EXTRACT:
--- begin ---

HBO Max has one of the deepest and most impressive catalogs of any streaming service in the world, and their selection of comedies reflects the dense quality of their catalog overall. There’s a little bit of something for anyone looking for something to make them laugh, from silent classics to recent hits. Pick your favorites, and then come back here for more.

In the subgenre of body-swap comedies, this is one of the sweeter entries, a nice showcase for Jennifer Garner and one of the lighter pieces of escapism you can find on HBO Max. Garner plays a 13-year-old girl who wishes she could be popular and wakes up to find out that she’s now 30. Just enough nostalgia and self-empowerment mix in this sweet fable that co-stars Mark Ruffalo, Judy Greer, and Andy Serkis.

Long before he tackled Harry Potter, Chris Columbus made his directorial debut with this 1987 comedy about a long night for a Chicago babysitter. Elisabeth Shue plays Chris Parker, a 17-year-old who gets stuck babysitting an eight-year-old girl and eventually her 15-year-old brother. She ends up taking them downtown to save a friend and, well, things don’t go well.

Martin Scorsese directed this fantastic comedy about an ordinary guy who has the longest night of his life. Released in 1985, After Hours stars Griffin Dunne as a guy just trying to get home from Soho on one crazy night. Scorsese won Best Director at Cannes for this great comedy.

American Splendor

Shari Springer Berman and Robert Pulcini wrote and directed the 2003 biopic that’s as strange as its subject: the one and only Harvey Pekar. The film features fantastic work from Paul Giamatti, Hope Davis, Judah Friedlander, and James Urbaniak, who plays the inimitable Robert Crumb.

Austin Powers: International Man of Mystery

Mike Myers never could have imagined that his goofy superspy parody would launch a franchise, but all three films about Austin Powers are on HBO Max, just waiting for a rainy-day marathon. The reason these movies work is Myers’s complete fearlessness — he’ll do anything to make you laugh.

Hal Ashby (Harold & Maude) directed an adaptation of Jerzy Kozinski’s satirical novel of the same name, and the result is one of the best comedies of its era. It’s also one of Peter Sellers’s most unforgettable performances. The man who played Inspector Clouseau stars here as Chance the gardener, a man who sort of wanders aimlessly into the sphere of the President of the United States, played by Jack Warden. Melvyn Douglas won an Oscar for his supporting work here.

Movies don’t get funnier than Christopher Guest’s brilliant mockumentary about people obsessed with their canine counterparts. Reuniting with most of his favorite colleagues and friends after the success of Waiting for Guffman, which is also on HBO Max, Guest and his ensemble dropped what is quite simply one of the best comedies ever made.

The 1989 flick stars Alex Winter and Keanu Reeves as the title characters, a pair of average California teens who go back in time to complete their high school history class presentation. Hysterical and influential, Excellent Adventure has held up beautifully, and so has its sequel, Bill & Ted’s Bogus Journey, also on HBO Max.

Adam Sandler’s feature comedy debut is over a quarter-century old. Now that everyone feels ancient, take the nostalgic pick-me-up and watch this goofy comedy that announced the SNL star as a major movie talent. It really defined his man-child persona, one that he’s still working to this day.

--- end ---

DATA LINES:
--- begin ---

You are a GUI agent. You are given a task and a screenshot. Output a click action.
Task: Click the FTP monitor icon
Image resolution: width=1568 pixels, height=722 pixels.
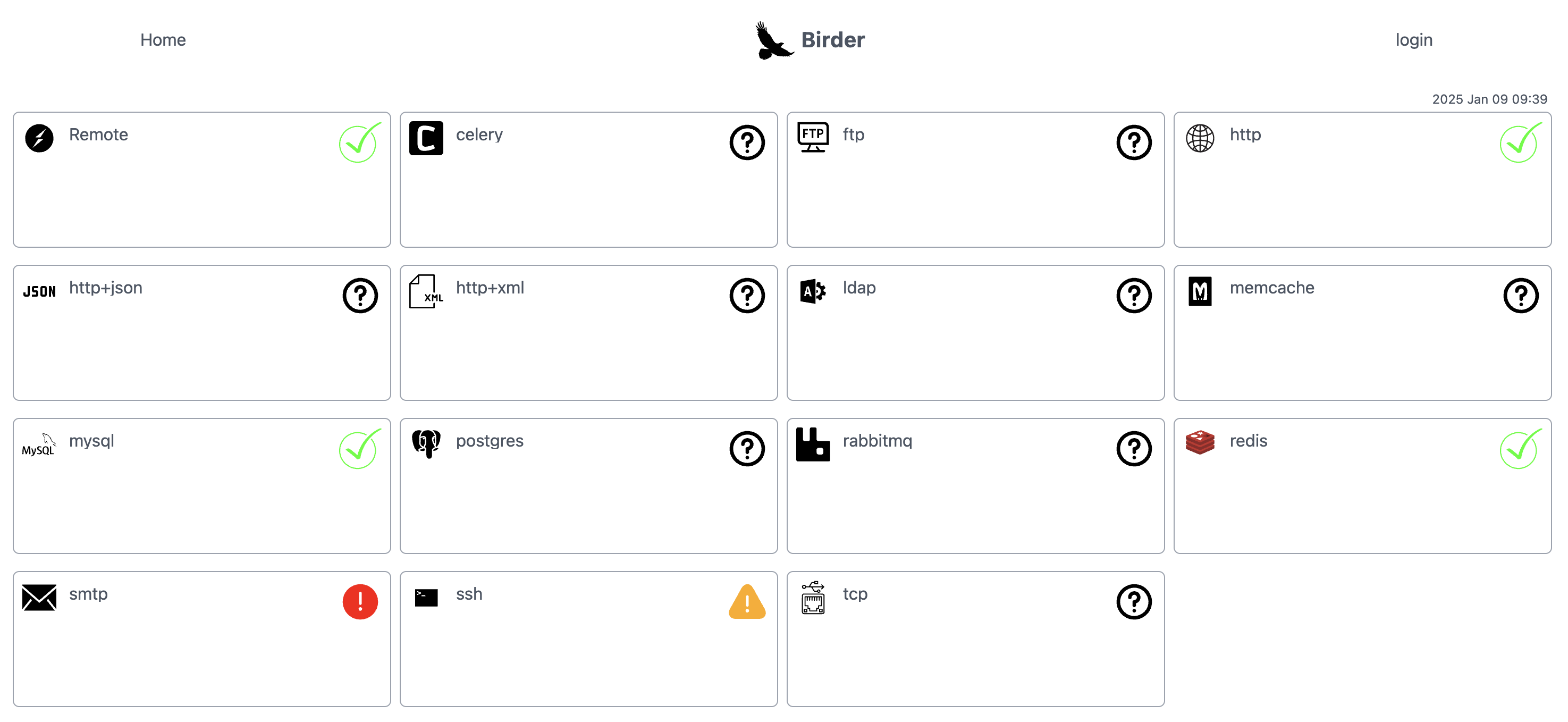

--- end ---

PARTS OF THE EXERCISE:
- A) Reproduce the passage of the HBO Max comedy roundup that opens with "HBO Max has" and closes with "and Andy Serkis.", without altering a word.
- B) Pick up the HBO Max comedy roundup right after its last sentence and continue it.

RESPONSE LIST:
- A)
HBO Max has one of the deepest and most impressive catalogs of any streaming service in the world, and their selection of comedies reflects the dense quality of their catalog overall. There’s a little bit of something for anyone looking for something to make them laugh, from silent classics to recent hits. Pick your favorites, and then come back here for more.

In the subgenre of body-swap comedies, this is one of the sweeter entries, a nice showcase for Jennifer Garner and one of the lighter pieces of escapism you can find on HBO Max. Garner plays a 13-year-old girl who wishes she could be popular and wakes up to find out that she’s now 30. Just enough nostalgia and self-empowerment mix in this sweet fable that co-stars Mark Ruffalo, Judy Greer, and Andy Serkis.

- B)
One of Eddie Murphy’s top performances is in this 1999 satire from the great Frank Oz. Steve Martin stars as a filmmaker who is trying to make a film so low-budget that his star doesn’t even know he’s in the movie. Martin also wrote the script, which is razor sharp and consistently hysterical.

Kevin Smith’s best film is also one of his most personal, the story of a man who falls in love with a lesbian and destroys his friendship in the process. Smith has never been better than he is here at capturing believable, funny human relationships, and he gets his best acting work of his career as well from Ben Affleck, Joey Lauren Adams, and Jason Lee.

City Lights

Charlie Chaplin helped define comedy in his string of major motion pictures, and City Lights is one of his most beloved works, a romantic comedy that centers Chaplin’s Tramp character in a love story with a blind girl and a friendship with an alcoholic millionaire. There are several Chaplin classics on HBO Max. Consider this an entry that recommends watching all of them.

Billy Crystal was at the peak of his fame here. The 1991 blockbuster comedy that was so popular that it won co-star Jack Palance an Oscar. Crystal stars as an average guy who channels his mid-life crisis into a week on a cattle drive with two of his best buddies, played by Daniel Stern and Bruno Kirby.

Kevin Smith rocked the indie-filmmaking world with a comedy that was shot for almost nothing and became a worldwide hit. No one could have expected that Clerks, filmed at the convenience and video stores at which Smith worked in real life, would still be influencing writers a quarter-century later.

Robert Zemeckis (Back to the Future) directed this twisted horror comedy way back in 1992 and its themes of superficiality and wealth have kept it current, along with fearless performances from Meryl Streep, Goldie Hawn, and Bruce Willis. The two actresses play rivals who drink a potion that promises eternal youth, and things get zanier from there.

One of Albert Brooks’s best films, this 1991 comedy is about a man (played by the writer-director) who dies and discovers that the afterlife includes a trial where one must answer for their life decisions before moving on to the next plane of existence. Brooks is charming, as is the wonderful Meryl Streep.

Down and Out in Beverly Hills

Richard Dreyfuss and Bette Midler are perfect in this ’80s classic as a pair of rich socialites whose life is turned upside down when they save the life of a suicidal homeless man, played by a perfectly cast Nick Nolte. Some of it is a bit dated now when it comes to social and class issues, but the cast and sharp writing for its era make it work.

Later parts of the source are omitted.